** RECORDS SUPPLIED **
[Start of Attachment]
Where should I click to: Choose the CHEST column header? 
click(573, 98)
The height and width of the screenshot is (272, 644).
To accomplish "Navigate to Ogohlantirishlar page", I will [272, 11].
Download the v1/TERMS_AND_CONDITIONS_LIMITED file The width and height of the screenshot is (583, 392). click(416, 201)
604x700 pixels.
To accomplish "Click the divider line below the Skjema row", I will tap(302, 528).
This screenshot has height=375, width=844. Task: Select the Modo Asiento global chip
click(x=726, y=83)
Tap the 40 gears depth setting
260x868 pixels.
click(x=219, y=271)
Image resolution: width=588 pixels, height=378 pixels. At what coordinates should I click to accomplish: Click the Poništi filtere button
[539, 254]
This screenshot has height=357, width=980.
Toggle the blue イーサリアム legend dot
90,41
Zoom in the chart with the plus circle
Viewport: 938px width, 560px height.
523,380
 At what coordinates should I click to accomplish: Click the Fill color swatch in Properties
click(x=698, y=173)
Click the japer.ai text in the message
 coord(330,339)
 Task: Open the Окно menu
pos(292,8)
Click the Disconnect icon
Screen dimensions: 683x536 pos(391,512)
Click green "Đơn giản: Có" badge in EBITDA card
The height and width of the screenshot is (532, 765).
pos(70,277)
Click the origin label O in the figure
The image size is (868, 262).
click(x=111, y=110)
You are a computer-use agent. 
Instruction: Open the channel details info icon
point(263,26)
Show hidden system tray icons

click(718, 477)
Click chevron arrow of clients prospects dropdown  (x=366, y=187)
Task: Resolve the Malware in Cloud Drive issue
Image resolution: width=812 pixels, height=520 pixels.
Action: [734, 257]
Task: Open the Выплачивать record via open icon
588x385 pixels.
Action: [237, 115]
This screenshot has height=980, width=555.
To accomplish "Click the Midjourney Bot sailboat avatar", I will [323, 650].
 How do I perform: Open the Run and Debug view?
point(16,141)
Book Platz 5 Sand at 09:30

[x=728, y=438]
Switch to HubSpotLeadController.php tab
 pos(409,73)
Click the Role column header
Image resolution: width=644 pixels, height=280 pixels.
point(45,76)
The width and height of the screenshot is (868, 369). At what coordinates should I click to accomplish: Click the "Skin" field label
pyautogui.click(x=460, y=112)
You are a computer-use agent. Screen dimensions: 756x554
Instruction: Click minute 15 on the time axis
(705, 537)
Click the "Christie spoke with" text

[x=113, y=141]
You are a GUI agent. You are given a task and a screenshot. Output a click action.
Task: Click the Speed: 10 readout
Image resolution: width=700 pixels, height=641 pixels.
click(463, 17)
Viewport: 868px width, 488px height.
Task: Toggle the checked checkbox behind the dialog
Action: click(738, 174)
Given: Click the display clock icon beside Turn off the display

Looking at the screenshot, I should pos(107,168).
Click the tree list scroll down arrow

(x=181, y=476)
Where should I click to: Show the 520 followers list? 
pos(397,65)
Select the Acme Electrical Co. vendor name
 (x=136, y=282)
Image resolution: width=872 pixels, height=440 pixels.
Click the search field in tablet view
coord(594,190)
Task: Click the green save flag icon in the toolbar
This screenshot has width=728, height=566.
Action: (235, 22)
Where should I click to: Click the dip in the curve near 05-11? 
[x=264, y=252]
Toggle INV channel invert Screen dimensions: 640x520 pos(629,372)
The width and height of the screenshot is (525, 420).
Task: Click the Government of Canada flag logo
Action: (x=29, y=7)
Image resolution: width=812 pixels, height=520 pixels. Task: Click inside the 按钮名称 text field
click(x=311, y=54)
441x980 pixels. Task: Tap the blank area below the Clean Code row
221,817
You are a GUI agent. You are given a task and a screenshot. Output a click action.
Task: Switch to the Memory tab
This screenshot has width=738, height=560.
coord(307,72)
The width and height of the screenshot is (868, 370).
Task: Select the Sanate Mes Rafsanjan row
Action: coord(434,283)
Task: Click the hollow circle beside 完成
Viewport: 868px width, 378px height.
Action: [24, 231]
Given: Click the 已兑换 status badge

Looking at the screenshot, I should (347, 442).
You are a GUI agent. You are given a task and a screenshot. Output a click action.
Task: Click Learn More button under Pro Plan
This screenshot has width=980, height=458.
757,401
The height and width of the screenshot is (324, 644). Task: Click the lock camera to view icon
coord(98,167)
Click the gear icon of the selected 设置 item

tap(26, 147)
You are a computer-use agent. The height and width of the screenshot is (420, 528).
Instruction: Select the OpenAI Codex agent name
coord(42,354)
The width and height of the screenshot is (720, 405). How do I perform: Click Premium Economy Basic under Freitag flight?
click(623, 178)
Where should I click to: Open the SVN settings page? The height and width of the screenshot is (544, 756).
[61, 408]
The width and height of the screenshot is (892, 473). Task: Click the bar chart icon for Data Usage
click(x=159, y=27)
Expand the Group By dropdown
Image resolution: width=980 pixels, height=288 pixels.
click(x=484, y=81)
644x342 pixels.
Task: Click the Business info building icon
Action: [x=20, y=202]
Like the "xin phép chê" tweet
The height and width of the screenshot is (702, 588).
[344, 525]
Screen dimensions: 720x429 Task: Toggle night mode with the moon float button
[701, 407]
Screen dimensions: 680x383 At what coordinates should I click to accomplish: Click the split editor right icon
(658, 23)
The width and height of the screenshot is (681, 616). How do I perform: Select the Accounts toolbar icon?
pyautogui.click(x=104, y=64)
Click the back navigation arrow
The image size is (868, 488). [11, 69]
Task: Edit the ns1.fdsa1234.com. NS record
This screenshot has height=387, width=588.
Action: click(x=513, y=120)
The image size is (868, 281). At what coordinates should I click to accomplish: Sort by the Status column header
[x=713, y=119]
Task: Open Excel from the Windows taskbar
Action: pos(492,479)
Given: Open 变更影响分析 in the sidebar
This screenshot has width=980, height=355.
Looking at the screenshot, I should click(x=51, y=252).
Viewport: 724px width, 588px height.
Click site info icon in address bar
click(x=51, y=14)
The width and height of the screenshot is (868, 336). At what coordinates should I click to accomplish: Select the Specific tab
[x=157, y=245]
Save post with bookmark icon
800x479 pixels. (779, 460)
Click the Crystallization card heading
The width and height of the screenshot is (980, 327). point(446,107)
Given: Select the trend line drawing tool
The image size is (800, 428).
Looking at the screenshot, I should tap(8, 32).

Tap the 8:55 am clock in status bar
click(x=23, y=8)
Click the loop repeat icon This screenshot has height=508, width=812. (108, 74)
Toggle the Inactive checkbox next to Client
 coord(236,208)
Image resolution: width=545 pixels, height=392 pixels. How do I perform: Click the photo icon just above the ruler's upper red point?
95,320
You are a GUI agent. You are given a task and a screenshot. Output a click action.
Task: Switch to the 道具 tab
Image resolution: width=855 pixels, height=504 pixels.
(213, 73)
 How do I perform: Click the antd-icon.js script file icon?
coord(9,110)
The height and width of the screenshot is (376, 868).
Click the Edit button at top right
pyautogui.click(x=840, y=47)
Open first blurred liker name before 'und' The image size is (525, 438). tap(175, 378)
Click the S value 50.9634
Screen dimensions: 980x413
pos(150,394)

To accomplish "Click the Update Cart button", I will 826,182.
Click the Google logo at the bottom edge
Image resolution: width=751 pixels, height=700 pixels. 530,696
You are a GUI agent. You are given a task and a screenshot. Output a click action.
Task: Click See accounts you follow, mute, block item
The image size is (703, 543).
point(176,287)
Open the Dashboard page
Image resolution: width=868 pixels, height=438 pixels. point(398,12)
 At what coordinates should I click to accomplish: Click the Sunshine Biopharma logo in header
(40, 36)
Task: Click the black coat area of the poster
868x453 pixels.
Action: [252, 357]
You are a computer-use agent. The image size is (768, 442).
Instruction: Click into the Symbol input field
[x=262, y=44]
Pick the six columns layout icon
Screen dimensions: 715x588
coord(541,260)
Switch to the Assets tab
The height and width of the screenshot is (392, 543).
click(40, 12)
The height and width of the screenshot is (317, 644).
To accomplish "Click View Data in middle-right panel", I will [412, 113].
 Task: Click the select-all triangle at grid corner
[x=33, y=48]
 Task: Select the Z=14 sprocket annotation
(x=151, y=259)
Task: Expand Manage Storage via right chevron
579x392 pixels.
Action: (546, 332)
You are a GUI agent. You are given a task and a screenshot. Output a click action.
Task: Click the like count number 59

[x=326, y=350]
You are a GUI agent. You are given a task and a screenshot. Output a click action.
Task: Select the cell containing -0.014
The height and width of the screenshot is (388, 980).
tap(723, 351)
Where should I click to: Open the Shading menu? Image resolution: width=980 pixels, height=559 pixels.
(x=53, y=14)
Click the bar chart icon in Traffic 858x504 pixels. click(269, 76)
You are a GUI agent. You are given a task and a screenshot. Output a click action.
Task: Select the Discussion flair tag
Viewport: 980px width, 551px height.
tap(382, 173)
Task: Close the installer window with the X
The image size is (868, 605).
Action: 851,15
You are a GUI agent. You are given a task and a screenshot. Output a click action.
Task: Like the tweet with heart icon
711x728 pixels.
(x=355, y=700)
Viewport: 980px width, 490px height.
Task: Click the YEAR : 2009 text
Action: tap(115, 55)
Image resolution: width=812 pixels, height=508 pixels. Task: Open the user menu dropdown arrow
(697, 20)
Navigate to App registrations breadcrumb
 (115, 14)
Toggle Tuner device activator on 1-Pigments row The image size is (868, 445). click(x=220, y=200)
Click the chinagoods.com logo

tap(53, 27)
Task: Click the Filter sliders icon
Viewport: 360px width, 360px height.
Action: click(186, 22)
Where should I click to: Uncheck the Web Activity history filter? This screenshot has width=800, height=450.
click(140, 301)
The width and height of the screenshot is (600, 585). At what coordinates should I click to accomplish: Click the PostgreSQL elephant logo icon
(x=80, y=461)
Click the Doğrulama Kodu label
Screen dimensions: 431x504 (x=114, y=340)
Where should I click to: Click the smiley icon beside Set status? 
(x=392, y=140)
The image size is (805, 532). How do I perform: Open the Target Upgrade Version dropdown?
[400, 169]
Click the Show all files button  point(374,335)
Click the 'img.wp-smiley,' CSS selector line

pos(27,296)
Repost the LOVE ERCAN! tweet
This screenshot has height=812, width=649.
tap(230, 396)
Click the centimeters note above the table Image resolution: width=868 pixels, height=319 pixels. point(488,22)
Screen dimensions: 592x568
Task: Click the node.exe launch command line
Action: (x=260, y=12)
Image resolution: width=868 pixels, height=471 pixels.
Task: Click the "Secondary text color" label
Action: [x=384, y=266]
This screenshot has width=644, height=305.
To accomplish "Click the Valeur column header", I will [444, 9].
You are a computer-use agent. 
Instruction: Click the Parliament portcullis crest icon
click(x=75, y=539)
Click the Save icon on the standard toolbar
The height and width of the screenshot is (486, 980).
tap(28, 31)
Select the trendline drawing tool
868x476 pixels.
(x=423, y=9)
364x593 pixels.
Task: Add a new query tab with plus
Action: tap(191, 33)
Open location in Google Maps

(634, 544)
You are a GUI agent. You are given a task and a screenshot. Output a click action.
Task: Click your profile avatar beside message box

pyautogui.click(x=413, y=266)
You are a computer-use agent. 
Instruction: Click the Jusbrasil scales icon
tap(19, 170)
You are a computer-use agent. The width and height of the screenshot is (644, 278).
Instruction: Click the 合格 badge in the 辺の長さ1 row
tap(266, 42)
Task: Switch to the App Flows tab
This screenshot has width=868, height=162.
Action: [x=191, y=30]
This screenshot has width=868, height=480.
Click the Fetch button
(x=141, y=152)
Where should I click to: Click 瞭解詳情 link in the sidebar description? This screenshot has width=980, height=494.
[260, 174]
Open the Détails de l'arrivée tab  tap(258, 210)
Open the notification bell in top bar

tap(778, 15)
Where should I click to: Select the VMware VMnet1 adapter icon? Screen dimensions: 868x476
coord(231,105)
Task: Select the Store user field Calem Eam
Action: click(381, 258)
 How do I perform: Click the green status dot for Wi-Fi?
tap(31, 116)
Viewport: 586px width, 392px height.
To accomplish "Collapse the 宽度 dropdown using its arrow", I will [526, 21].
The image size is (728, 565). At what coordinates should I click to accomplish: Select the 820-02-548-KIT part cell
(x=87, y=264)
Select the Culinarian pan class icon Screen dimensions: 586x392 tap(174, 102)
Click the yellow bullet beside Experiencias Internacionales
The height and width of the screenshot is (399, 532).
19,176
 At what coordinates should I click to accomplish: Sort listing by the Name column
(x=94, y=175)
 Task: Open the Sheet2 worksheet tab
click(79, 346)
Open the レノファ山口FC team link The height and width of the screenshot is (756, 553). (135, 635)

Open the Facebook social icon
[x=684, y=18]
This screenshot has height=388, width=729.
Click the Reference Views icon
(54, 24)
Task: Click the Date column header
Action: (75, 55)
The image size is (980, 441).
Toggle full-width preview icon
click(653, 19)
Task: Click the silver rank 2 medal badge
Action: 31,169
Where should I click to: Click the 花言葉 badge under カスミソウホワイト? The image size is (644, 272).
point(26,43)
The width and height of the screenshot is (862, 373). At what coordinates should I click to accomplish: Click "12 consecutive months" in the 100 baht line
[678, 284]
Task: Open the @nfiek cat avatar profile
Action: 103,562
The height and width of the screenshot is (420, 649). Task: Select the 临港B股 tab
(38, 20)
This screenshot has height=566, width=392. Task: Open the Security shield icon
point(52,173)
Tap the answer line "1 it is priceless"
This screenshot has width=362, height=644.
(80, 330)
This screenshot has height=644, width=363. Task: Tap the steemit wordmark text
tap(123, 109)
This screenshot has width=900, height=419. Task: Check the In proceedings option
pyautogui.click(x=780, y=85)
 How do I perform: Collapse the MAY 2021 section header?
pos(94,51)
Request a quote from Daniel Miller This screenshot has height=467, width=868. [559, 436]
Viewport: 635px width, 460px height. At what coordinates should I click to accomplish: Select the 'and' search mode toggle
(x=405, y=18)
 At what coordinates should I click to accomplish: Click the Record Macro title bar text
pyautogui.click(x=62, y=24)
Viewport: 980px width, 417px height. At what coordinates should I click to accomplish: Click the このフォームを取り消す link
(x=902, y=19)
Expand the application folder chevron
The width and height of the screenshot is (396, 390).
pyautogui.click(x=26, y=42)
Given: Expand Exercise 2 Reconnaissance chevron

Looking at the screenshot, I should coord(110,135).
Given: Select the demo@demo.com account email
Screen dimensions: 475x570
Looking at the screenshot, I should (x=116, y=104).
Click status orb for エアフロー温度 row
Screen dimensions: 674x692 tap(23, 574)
[End of Attachment]
** TASK BRIEF **
Go through the entries and copy every line with "drawing".

** TASK SOLUTION **
Given: Select the trend line drawing tool
Select the trendline drawing tool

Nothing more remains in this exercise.